───── TEXT SHOWN ─────

Tuesday, 16 November 2010

Louis X IV and Mickey Mouse: Branding Brothers

I just got back from an interesting trip to Paris, which encompassed the Palace of Versailles (a treat for me) and Disneyland (a treat for my daughter). Visiting both sites within 24 hours, I couldn't help but be struck by the similarities. It's almost as though Louis XIV had been employed as Brand Consultant by Disney - not because the two places look the same (they don't), but because the masterminds behind both clearly Knew Their Stuff.

Let's take Versailles for example. The humble visitor approaches up a wide avenue towards the palace, which rears up before her like The Mothership. It's an awe inspiring sight, huge, gilded and gleaming. Supposing you were seeking an audience with the King himself, or that you had been invited to a levee. Before getting within spitting distance of the Monarch you would be required to pass through chamber after chamber each adorned with artworks bearing testimony to the Greatness of Louis.

Once we had passed the fifth portrait of the Sun King, my husband was heard to mutter "I think it's fair to say this guy had ego issues!". We have Louis on horse back, Louis represented in myth, Louis as Alexander the Great, Louis' marriage blessed by the gods. Each room is more splendid and more gilded than the one before - and that's before you reach the glittering grandeur of the Hall of Mirrors, a breath-stealing sparkling royal wonderland overlooking regal gardens. Only once you have made it through these areas do you reach the King's Chamber (unless he had decided to receive you in the throne room).

───── DATA SUPPLIED ─────

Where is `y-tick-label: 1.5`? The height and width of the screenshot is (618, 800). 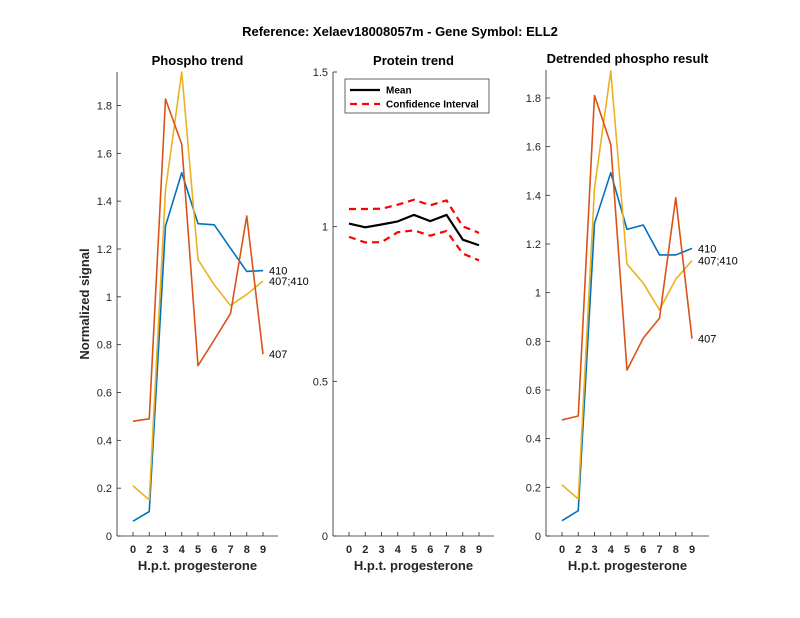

─────
───── DATA SUPPLIED ─────

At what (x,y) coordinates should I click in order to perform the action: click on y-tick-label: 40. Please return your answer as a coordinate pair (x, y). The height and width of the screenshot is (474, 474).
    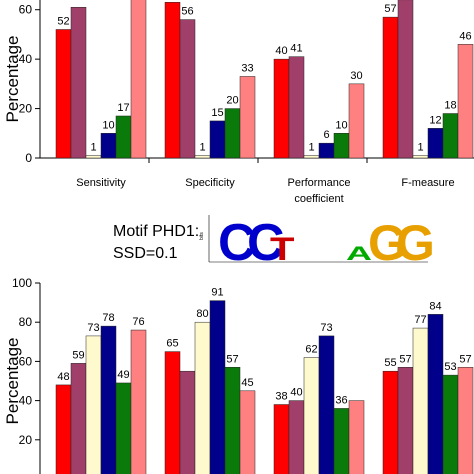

─────

* [WORK TASK 1] From the post about Versailles and Disneyland, write out the passage from "Louis X IV and" to "Knew Their Stuff.".
* [WORK TASK 2]
Answer these questions using the post about Versailles and Disneyland:
(a) Within what span of time did the writer visit both sites?
(b) What did the writer's husband mutter after passing the fifth portrait of the Sun King?
(c) What does the Hall of Mirrors overlook?
* [WORK TASK 3] Summarize the post about Versailles and Disneyland in two sentences.

* [RESPONSE BOX 1]
Louis X IV and Mickey Mouse: Branding Brothers

I just got back from an interesting trip to Paris, which encompassed the Palace of Versailles (a treat for me) and Disneyland (a treat for my daughter). Visiting both sites within 24 hours, I couldn't help but be struck by the similarities. It's almost as though Louis XIV had been employed as Brand Consultant by Disney - not because the two places look the same (they don't), but because the masterminds behind both clearly Knew Their Stuff.

* [RESPONSE BOX 2]
(a) Within 24 hours.
(b) "I think it's fair to say this guy had ego issues!"
(c) Regal gardens.

* [RESPONSE BOX 3] After visiting the Palace of Versailles and Disneyland within 24 hours, the writer was struck by their similarities: the two places do not look alike, but the masterminds behind both clearly knew their stuff. At Versailles, the visitor approaches the awe-inspiring palace up a wide avenue and passes through ever more splendid rooms filled with artworks praising Louis XIV, including the Hall of Mirrors, before reaching the King's Chamber.